Examine the data below and state how many lines contain "computer", offering no other words.

◆ ◆ ◆

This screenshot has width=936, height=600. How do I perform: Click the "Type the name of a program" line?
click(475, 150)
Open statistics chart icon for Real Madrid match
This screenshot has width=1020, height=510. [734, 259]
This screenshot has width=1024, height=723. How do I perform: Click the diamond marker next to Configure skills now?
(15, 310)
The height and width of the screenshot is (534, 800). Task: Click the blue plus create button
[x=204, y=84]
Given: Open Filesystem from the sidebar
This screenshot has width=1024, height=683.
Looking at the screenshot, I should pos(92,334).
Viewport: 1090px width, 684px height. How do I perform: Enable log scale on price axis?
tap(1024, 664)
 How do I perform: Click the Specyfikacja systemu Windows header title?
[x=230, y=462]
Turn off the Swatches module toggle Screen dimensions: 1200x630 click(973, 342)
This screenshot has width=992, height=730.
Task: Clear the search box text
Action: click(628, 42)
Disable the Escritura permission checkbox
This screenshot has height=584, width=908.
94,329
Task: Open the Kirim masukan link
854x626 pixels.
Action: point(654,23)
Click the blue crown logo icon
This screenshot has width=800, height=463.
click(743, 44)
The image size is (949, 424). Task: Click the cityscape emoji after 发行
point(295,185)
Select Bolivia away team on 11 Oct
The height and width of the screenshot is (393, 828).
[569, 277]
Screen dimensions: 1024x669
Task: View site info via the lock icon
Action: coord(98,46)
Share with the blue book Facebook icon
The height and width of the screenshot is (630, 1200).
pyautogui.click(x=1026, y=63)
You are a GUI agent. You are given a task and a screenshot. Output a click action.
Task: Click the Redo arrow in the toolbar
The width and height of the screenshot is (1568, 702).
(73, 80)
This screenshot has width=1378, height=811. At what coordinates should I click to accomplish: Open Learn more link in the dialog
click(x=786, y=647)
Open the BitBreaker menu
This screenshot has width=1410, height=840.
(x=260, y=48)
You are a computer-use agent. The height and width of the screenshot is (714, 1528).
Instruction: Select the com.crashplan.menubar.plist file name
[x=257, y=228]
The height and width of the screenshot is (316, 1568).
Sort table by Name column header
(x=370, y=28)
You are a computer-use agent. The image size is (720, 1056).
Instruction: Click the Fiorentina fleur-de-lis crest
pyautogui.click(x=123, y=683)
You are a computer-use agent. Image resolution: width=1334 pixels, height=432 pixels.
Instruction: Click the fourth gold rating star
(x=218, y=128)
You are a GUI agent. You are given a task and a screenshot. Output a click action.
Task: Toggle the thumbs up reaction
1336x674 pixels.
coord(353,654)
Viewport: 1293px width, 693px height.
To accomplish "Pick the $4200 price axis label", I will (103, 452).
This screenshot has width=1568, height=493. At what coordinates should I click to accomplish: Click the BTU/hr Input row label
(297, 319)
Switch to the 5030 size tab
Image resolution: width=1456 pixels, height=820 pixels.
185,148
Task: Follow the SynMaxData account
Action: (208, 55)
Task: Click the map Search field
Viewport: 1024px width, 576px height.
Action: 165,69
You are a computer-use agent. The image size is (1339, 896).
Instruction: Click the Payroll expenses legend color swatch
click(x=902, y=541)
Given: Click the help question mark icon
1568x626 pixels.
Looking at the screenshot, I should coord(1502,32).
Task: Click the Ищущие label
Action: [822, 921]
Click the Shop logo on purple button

◆ ◆ ◆

:: Expected answer ::
4